TASK STATEMENT:
Every line holding the word "computer" should be copied from the material.

SOURCE DATA:
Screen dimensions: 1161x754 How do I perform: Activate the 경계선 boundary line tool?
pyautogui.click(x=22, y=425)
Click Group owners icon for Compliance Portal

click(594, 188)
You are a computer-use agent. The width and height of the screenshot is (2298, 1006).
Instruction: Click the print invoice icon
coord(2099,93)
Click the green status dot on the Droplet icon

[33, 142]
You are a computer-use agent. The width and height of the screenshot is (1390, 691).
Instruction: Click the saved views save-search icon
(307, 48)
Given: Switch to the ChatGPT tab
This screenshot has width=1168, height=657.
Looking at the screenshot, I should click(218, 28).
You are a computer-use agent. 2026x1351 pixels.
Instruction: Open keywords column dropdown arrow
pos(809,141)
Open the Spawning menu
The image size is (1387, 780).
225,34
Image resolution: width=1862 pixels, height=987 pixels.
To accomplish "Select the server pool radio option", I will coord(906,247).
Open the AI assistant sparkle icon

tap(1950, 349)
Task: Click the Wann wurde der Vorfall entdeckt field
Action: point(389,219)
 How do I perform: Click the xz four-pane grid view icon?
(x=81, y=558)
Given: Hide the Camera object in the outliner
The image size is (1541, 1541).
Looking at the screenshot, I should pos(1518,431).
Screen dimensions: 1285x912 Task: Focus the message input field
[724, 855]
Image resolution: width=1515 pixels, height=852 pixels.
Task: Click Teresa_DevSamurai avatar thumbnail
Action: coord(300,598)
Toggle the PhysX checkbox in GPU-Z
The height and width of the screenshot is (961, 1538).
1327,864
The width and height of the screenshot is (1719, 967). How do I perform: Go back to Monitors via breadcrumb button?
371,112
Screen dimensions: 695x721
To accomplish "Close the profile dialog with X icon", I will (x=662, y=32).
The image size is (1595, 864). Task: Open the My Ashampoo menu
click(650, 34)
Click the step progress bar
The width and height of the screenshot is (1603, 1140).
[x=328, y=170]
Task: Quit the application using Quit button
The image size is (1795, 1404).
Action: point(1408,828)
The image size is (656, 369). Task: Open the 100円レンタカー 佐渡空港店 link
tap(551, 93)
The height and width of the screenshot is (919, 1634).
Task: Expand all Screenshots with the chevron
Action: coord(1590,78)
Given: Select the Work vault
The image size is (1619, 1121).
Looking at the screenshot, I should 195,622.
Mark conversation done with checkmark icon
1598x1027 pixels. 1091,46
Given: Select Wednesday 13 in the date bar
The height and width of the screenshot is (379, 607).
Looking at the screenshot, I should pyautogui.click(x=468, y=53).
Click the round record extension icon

SOLUTION TO THIS PROBLEM:
You are a computer-use agent. The width and height of the screenshot is (2298, 1006).
You are a computer-use agent. The width and height of the screenshot is (1390, 691).
You are a computer-use agent. 2026x1351 pixels.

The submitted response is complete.